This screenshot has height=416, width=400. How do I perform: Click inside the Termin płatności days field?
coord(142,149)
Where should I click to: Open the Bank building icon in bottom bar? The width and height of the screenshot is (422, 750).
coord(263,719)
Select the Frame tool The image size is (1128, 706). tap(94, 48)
...
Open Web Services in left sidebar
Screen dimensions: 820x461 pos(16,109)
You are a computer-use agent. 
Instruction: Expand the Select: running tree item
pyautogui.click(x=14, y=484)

## Task
Return a word-for-word copy of the lines above from the one holding "This screenshot has" through the one holding "Select the Frame", with both of them included and nothing besides.

## Completed task
This screenshot has height=416, width=400. How do I perform: Click inside the Termin płatności days field?
coord(142,149)
Where should I click to: Open the Bank building icon in bottom bar? The width and height of the screenshot is (422, 750).
coord(263,719)
Select the Frame tool The image size is (1128, 706). tap(94, 48)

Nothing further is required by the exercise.